Your objective:
Reproduce every entry exactly, without alteration.

Data items:
'''
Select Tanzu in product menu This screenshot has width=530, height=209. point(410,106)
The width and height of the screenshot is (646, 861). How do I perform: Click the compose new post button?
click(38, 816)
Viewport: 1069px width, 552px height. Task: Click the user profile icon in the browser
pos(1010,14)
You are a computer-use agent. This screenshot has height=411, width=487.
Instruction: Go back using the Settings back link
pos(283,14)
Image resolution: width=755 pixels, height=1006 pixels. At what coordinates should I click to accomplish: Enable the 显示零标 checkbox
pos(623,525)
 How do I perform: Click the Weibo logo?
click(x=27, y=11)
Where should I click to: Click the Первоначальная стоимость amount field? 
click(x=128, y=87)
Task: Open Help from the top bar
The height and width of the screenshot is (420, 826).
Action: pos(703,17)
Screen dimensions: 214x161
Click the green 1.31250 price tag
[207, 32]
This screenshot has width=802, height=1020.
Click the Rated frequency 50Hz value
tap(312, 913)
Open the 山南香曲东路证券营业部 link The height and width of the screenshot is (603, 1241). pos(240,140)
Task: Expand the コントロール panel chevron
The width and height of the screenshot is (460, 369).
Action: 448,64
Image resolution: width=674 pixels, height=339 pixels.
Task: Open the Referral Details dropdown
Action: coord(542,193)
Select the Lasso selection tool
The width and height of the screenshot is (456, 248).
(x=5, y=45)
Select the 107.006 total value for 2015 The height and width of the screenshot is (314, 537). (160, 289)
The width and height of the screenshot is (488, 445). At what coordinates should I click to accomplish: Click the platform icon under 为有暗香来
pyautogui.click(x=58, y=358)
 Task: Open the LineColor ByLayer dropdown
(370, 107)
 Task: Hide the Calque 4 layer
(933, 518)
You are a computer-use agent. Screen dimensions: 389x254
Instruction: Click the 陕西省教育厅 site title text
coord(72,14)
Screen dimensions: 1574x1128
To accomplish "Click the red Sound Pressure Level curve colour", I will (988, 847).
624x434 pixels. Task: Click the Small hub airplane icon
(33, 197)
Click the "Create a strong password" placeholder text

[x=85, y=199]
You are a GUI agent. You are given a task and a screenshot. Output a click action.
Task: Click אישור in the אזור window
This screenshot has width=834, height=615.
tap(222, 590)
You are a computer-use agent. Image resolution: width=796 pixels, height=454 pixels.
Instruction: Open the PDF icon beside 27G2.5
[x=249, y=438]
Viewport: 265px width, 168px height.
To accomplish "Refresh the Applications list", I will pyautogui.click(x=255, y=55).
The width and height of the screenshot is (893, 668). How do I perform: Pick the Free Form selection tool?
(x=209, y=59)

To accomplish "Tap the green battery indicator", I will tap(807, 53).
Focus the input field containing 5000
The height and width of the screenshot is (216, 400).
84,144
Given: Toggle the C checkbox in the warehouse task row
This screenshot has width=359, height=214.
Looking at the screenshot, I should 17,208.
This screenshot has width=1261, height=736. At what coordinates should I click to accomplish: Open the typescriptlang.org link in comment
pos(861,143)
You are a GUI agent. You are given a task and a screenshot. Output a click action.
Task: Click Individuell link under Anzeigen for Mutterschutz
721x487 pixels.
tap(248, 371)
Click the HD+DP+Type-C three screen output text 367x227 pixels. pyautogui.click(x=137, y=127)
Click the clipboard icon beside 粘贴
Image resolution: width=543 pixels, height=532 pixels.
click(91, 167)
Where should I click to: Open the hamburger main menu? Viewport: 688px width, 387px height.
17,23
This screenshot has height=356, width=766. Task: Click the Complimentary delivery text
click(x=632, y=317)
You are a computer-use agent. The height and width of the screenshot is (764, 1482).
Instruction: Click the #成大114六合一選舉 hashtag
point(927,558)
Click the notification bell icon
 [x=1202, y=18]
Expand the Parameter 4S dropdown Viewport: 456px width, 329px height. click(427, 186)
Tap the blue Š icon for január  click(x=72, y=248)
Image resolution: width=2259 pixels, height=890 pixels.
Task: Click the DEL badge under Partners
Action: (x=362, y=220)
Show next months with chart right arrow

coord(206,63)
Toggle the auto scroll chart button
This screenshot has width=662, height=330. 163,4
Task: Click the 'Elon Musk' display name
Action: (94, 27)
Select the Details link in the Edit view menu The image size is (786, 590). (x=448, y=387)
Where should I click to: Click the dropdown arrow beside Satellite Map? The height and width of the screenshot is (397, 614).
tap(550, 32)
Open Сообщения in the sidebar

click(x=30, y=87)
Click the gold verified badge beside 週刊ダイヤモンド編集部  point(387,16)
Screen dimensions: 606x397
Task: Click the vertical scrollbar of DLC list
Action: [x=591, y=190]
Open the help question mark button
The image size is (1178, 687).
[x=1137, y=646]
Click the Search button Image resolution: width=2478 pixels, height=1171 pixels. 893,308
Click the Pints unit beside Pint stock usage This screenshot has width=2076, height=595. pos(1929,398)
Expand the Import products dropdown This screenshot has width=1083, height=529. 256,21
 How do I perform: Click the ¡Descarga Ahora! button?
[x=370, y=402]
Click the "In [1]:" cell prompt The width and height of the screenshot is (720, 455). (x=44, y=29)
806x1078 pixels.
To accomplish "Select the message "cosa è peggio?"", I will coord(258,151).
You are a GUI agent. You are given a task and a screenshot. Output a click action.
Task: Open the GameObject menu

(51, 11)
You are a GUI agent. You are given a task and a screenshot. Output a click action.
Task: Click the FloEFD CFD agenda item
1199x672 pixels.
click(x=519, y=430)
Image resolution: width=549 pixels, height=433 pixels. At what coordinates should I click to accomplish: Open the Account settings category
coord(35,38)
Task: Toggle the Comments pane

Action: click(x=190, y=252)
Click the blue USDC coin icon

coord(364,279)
'''
Response:
Select Tanzu in product menu This screenshot has width=530, height=209. point(410,106)
The width and height of the screenshot is (646, 861). How do I perform: Click the compose new post button?
click(38, 816)
Viewport: 1069px width, 552px height. Task: Click the user profile icon in the browser
pos(1010,14)
You are a computer-use agent. This screenshot has height=411, width=487.
Instruction: Go back using the Settings back link
pos(283,14)
Image resolution: width=755 pixels, height=1006 pixels. At what coordinates should I click to accomplish: Enable the 显示零标 checkbox
pos(623,525)
 How do I perform: Click the Weibo logo?
click(x=27, y=11)
Where should I click to: Click the Первоначальная стоимость amount field? 
click(x=128, y=87)
Task: Open Help from the top bar
The height and width of the screenshot is (420, 826).
Action: pos(703,17)
Screen dimensions: 214x161
Click the green 1.31250 price tag
[207, 32]
This screenshot has width=802, height=1020.
Click the Rated frequency 50Hz value
tap(312, 913)
Open the 山南香曲东路证券营业部 link The height and width of the screenshot is (603, 1241). pos(240,140)
Task: Expand the コントロール panel chevron
The width and height of the screenshot is (460, 369).
Action: 448,64
Image resolution: width=674 pixels, height=339 pixels.
Task: Open the Referral Details dropdown
Action: coord(542,193)
Select the Lasso selection tool
The width and height of the screenshot is (456, 248).
(x=5, y=45)
Select the 107.006 total value for 2015 The height and width of the screenshot is (314, 537). (160, 289)
The width and height of the screenshot is (488, 445). At what coordinates should I click to accomplish: Click the platform icon under 为有暗香来
pyautogui.click(x=58, y=358)
 Task: Open the LineColor ByLayer dropdown
(370, 107)
 Task: Hide the Calque 4 layer
(933, 518)
You are a computer-use agent. Screen dimensions: 389x254
Instruction: Click the 陕西省教育厅 site title text
coord(72,14)
Screen dimensions: 1574x1128
To accomplish "Click the red Sound Pressure Level curve colour", I will (988, 847).
624x434 pixels. Task: Click the Small hub airplane icon
(33, 197)
Click the "Create a strong password" placeholder text

[x=85, y=199]
You are a GUI agent. You are given a task and a screenshot. Output a click action.
Task: Click אישור in the אזור window
This screenshot has width=834, height=615.
tap(222, 590)
You are a computer-use agent. Image resolution: width=796 pixels, height=454 pixels.
Instruction: Open the PDF icon beside 27G2.5
[x=249, y=438]
Viewport: 265px width, 168px height.
To accomplish "Refresh the Applications list", I will pyautogui.click(x=255, y=55).
The width and height of the screenshot is (893, 668). How do I perform: Pick the Free Form selection tool?
(x=209, y=59)

To accomplish "Tap the green battery indicator", I will tap(807, 53).
Focus the input field containing 5000
The height and width of the screenshot is (216, 400).
84,144
Given: Toggle the C checkbox in the warehouse task row
This screenshot has width=359, height=214.
Looking at the screenshot, I should 17,208.
This screenshot has width=1261, height=736. At what coordinates should I click to accomplish: Open the typescriptlang.org link in comment
pos(861,143)
You are a GUI agent. You are given a task and a screenshot. Output a click action.
Task: Click Individuell link under Anzeigen for Mutterschutz
721x487 pixels.
tap(248, 371)
Click the HD+DP+Type-C three screen output text 367x227 pixels. pyautogui.click(x=137, y=127)
Click the clipboard icon beside 粘贴
Image resolution: width=543 pixels, height=532 pixels.
click(91, 167)
Where should I click to: Open the hamburger main menu? Viewport: 688px width, 387px height.
17,23
This screenshot has height=356, width=766. Task: Click the Complimentary delivery text
click(x=632, y=317)
You are a computer-use agent. The height and width of the screenshot is (764, 1482).
Instruction: Click the #成大114六合一選舉 hashtag
point(927,558)
Click the notification bell icon
 [x=1202, y=18]
Expand the Parameter 4S dropdown Viewport: 456px width, 329px height. click(427, 186)
Tap the blue Š icon for január  click(x=72, y=248)
Image resolution: width=2259 pixels, height=890 pixels.
Task: Click the DEL badge under Partners
Action: (x=362, y=220)
Show next months with chart right arrow

coord(206,63)
Toggle the auto scroll chart button
This screenshot has width=662, height=330. 163,4
Task: Click the 'Elon Musk' display name
Action: (94, 27)
Select the Details link in the Edit view menu The image size is (786, 590). (x=448, y=387)
Where should I click to: Click the dropdown arrow beside Satellite Map? The height and width of the screenshot is (397, 614).
tap(550, 32)
Open Сообщения in the sidebar

click(x=30, y=87)
Click the gold verified badge beside 週刊ダイヤモンド編集部  point(387,16)
Screen dimensions: 606x397
Task: Click the vertical scrollbar of DLC list
Action: [x=591, y=190]
Open the help question mark button
The image size is (1178, 687).
[x=1137, y=646]
Click the Search button Image resolution: width=2478 pixels, height=1171 pixels. 893,308
Click the Pints unit beside Pint stock usage This screenshot has width=2076, height=595. pos(1929,398)
Expand the Import products dropdown This screenshot has width=1083, height=529. 256,21
 How do I perform: Click the ¡Descarga Ahora! button?
[x=370, y=402]
Click the "In [1]:" cell prompt The width and height of the screenshot is (720, 455). (x=44, y=29)
806x1078 pixels.
To accomplish "Select the message "cosa è peggio?"", I will coord(258,151).
You are a GUI agent. You are given a task and a screenshot. Output a click action.
Task: Open the GameObject menu

(51, 11)
You are a GUI agent. You are given a task and a screenshot. Output a click action.
Task: Click the FloEFD CFD agenda item
1199x672 pixels.
click(x=519, y=430)
Image resolution: width=549 pixels, height=433 pixels. At what coordinates should I click to accomplish: Open the Account settings category
coord(35,38)
Task: Toggle the Comments pane

Action: click(x=190, y=252)
Click the blue USDC coin icon

coord(364,279)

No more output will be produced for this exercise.